WHAT IS REQUIRED: Whenever the word "computer" shows up in a line of the data, copy that line.

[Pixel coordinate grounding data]
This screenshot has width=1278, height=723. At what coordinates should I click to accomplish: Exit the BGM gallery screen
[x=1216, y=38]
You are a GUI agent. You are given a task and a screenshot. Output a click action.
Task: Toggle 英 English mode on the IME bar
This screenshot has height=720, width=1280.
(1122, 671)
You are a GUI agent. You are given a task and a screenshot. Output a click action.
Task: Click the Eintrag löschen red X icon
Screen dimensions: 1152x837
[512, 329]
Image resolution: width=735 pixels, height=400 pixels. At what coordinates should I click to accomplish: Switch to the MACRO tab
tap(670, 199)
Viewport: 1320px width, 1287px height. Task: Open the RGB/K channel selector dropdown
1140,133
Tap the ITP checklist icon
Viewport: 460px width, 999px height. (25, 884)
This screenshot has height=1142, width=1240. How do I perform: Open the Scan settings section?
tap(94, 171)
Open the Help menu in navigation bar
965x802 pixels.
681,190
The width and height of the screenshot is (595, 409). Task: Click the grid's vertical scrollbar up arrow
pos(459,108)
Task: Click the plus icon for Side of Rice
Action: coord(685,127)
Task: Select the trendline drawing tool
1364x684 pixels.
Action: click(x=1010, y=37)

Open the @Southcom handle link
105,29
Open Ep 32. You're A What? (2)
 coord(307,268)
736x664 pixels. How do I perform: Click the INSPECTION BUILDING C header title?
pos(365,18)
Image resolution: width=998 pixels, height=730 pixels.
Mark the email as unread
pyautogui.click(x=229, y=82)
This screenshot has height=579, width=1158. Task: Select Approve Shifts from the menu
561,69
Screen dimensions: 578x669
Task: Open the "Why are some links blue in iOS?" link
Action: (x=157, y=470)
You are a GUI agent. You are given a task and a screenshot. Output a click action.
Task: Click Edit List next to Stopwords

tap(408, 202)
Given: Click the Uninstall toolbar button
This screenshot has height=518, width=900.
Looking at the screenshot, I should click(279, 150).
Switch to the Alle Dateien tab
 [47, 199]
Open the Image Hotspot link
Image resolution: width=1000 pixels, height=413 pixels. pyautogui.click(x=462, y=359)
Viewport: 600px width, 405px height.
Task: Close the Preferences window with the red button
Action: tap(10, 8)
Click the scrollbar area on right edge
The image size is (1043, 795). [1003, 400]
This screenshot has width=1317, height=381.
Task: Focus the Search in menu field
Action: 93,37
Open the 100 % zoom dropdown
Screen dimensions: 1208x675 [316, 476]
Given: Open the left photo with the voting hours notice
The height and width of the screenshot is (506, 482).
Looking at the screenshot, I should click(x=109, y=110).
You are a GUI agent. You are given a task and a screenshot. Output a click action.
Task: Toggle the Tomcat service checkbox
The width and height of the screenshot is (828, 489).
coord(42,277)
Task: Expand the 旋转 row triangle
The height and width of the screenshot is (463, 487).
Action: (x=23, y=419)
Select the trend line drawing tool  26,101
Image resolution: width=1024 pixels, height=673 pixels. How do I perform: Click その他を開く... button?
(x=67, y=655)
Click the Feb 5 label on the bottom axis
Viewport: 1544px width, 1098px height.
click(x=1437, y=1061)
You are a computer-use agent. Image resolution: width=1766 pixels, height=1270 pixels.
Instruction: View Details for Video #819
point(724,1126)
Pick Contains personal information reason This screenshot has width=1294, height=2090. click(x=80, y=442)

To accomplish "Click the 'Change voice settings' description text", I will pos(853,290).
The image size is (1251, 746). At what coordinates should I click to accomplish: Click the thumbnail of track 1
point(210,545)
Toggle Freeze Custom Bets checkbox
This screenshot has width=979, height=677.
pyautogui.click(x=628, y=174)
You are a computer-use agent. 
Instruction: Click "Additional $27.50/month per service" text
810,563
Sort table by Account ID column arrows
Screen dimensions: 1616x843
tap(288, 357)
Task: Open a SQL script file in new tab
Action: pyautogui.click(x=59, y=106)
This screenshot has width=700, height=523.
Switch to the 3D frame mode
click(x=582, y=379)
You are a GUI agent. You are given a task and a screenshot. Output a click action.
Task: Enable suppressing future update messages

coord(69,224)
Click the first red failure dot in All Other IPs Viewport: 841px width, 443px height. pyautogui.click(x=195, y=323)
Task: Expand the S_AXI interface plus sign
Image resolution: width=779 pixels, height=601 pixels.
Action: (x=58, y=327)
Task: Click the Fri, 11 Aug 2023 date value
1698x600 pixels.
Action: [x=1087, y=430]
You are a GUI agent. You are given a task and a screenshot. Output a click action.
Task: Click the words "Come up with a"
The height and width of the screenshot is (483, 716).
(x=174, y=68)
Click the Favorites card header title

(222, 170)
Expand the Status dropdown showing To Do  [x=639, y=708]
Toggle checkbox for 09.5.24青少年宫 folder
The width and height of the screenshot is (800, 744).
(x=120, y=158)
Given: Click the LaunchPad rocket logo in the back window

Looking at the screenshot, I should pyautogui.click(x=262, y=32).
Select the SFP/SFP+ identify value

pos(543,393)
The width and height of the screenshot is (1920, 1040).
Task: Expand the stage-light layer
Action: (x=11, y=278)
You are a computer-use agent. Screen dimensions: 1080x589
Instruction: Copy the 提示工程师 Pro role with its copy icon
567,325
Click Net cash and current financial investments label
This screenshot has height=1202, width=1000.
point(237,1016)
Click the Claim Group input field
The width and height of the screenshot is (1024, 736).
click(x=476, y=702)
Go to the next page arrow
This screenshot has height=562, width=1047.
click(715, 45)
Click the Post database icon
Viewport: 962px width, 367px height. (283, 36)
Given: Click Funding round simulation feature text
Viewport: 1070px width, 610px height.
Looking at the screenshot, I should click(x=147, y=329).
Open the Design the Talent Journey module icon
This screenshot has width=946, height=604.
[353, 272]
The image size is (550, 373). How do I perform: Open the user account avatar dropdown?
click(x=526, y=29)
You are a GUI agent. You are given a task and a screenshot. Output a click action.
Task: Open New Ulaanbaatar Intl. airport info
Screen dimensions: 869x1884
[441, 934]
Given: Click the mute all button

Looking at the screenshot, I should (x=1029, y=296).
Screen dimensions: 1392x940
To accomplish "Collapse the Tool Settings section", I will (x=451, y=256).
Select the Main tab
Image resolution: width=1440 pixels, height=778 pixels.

OUTPUT FOR THIS TASK:
You are a computer-use agent. Image resolution: width=1766 pixels, height=1270 pixels.
You are a computer-use agent. 
You are a computer-use agent. Screen dimensions: 1080x589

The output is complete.